Mariana et Janne se rencontrent de manière fracassante : elle lui tombe littéralement dessus depuis une corde à singes. Il la surnomme d'ailleurs Tarzan. Entre les deux, un gouffre social.  

Mère célibataire, elle élève seule deux enfants et peine à nourrir sa petite famille du fait de fins de mois asphyxiantes. Optimiste, elle souhaite au fond d'elle-même le retour du père de ses deux jeunes enfants (morveux, pisseux et vomitifs) : fantasque et illuminé, il semble en rupture totale avec la réalité et se soigne dans une unité psychiatrique. Lui, il roule en Lamborghini, papillonne sans s'engager avec de jeunes femmes cadres, élégantes et dynamiques, et déteste que des marmots salissent les sièges en cuir de sa voiture de sport.
Ces deux-là peuvent-ils s'aimer ? Et si, malgré l'abîme qui les sépare, ils s'attachent l'un à l'autre, sauront-ils vivre une relation décomplexée qui fera fi des conventions et des barrières sociales ?Tel est le propos du roman.
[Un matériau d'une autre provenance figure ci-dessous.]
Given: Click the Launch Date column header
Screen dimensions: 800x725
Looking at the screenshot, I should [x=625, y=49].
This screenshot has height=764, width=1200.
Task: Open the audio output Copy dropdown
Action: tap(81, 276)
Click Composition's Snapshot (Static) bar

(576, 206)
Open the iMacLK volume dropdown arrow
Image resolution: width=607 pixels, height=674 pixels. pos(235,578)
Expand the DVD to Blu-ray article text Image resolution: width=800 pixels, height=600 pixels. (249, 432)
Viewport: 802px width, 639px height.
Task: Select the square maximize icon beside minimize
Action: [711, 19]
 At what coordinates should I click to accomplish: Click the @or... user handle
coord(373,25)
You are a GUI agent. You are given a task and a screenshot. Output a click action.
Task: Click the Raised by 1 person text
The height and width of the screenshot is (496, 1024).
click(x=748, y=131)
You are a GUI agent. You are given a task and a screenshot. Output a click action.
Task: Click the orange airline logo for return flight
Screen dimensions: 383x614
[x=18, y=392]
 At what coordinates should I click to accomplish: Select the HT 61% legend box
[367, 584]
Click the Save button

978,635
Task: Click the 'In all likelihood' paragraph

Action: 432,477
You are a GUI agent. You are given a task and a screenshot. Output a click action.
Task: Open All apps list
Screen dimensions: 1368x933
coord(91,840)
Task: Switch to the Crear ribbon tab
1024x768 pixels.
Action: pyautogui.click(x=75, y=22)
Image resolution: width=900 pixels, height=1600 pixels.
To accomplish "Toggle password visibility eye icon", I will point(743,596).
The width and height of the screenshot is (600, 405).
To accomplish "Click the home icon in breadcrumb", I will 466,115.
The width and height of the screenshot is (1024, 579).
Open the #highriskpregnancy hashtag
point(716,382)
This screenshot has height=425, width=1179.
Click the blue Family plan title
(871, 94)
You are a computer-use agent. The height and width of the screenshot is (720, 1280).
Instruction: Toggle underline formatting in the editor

Il se lit très vite et offre des passages savoureux (la première visite, les glaces et la discussion avec la voisine, le cadeau de la robe verte, le repas au Burger King.....). Les deux personnages se cherchent, s'apprivoisent, tentent d'annuler la distance qui existe entre eux. Car oui ils ne placent pas le curseur au même endroit : si certaines choses paraissent ordinaires et simples pour Janne, elles ne le sont pas forcément pour Tarzan et inversement. Ce roman parle des fins de mois difficiles (les 30 derniers jours...), de la difficulté d'être une mère célibataire, de la dignité des pauvres, de la confiance que l'on a dans autrui, de la difficulté à sortir de son milieu.... mais il rappelle aussi que l'argent ne fait pas le bonheur et que, seuls les véritables sentiments comptent. Un tel résumé peut sembler simpliste, ce roman à la narration alertene l'est pas et on passe un bon moment même si certaines ficelles narratives semblent un peu "réchauffées".

 

dimanche 19 juillet 2020

Lomig avant Dans la forêt

 Ce fut un plaisir de lire la somptueuse BD adaptée du superbe roman Dans la forêt et de rencontrer Lomig. Disponible, accessible et intéressant, cet auteur mérite d'être suivi.

Avant ce beau succès il a publié deux BD plutôt réussies.


Vacadab (vendeur d'aspirateur chinois à domicile avec argumentaire en béton) est une plongée dans le monde "délicieux" du démarchage à domicile. Étienne Guilbert est un commercial lambda, vendeur en porte-à-porte. ce métier, il l'exerce un peu par défaut, parce qu'il faut bien vivre et avoir quelques sous sur son compte en banque. Caustique et sévère sur le cynisme des méthodes mais aussi sur notre société de consommation, Lomig réussit avec brio à nous immerger dans une vie médiocre et rendue telle par la recherche constante de bénéfices et de profits. Ce n'est pas de la faute d’Étienne, jeune looser un peu paumé dans une société de plus en plus individualiste. C'est grinçant et vrai.


Le cas Fodyl nous plonge dans une dystopie plus qu'inquiétante car tellement proche de certaines

pratiques et de certains discours. Dans un futur proche, la société ne tolère plus les gens qui ne travaillent pas. Ils sont donc arrêtés et envoyés au « Centre Régional de Gestion des Cas » où ils sont reçus par des conseillers qui décident, selon la gravité de leur dossier, de peines de travaux forcés plus ou moins longues. Fodyl est un de ces agents. Employé modèle, il souffre de ne pas être mieux noté par ses supérieurs. Démotivé, aigri, il sent la carapace, qu’il s’est construite depuis l’enfance, peu à peu se fissurer.

Reprenant les codes de la dystopie, Lomig manie à merveille l'alliance de couleurs froides - propres à nous plonger dans une atmosphère délétère- et un scénario sobre et efficace. Une réflexion efficace sur le monde du travail et la question de la productivité, sans oublier de nous faire réfléchir à la déshumanisation possible dans un monde où l'on stigmatise et où l'on classe.